My company uses AI for hiring but isn't located in Colorado. Does this law still affect me?
It very well could. The law applies based on who is affected, not where your company sits — it covers consequential decisions made about Colorado residents. If you hire for remote roles and have applicants in Colorado, or employees living there who are subject to automated performance reviews, its requirements likely reach you regardless of your headquarters. One thing to check: the law may exempt the smallest employers, so confirm whether your headcount falls below the statutory threshold before assuming you're covered. As a rule, though, your physical location matters less than the location of the people your automated systems evaluate.
What does the "human review" requirement mean for my daily operations?
This requirement means you must create a formal process for a person to appeal a decision made by an automated tool. This is not just a quick check; the review must be conducted by someone who has the training and authority to actually overturn the automated outcome. For HR teams, this means designating and preparing specific staff members to handle these appeals thoughtfully and document the entire process.
Since enforcement is paused, what is the risk of not preparing for this law right now?
While the legal challenge provides a temporary pause, ignoring the law is a risky strategy. The core principles of fairness, transparency, and accountability in SB 26-189 are consistent with a growing number of regulations worldwide. Preparing now helps you build a responsible AI framework that mitigates discrimination risks under existing laws. Think of it as getting your house in order before the final rules are enforced, which will put you in a much stronger position.
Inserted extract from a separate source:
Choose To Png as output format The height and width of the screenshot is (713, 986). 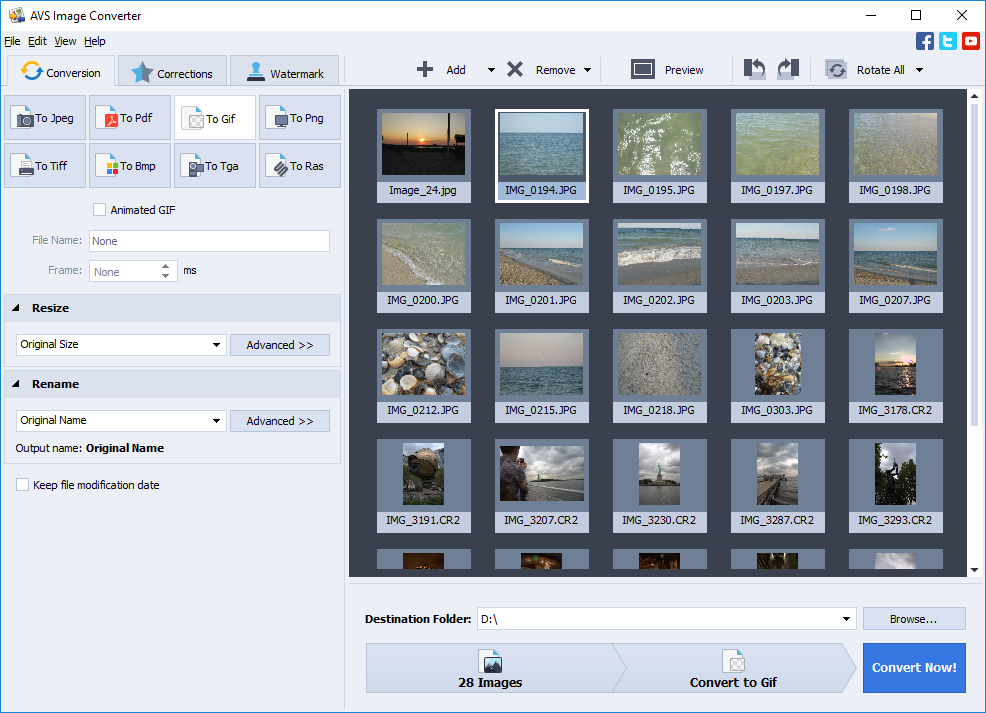click(299, 117)
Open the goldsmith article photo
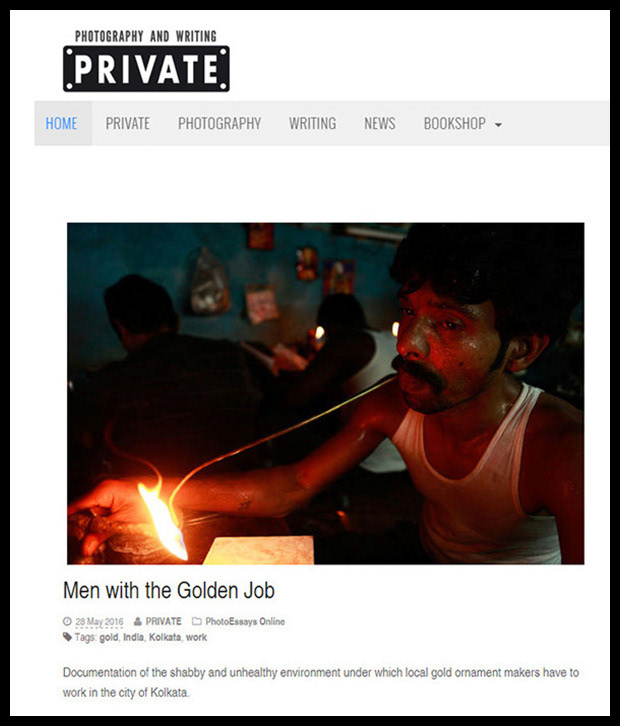 click(x=326, y=394)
What is the most practical first step my company can take to prepare for compliance?
The best place to start is by creating a detailed inventory of all the automated systems you use for employment decisions. You need to know what tools you have, what they do, what data they use, and how they influence outcomes. This inventory is the foundation for any compliance effort because you cannot manage the risks of systems you are not aware of. This simple audit is the first step toward building a comprehensive AI governance program.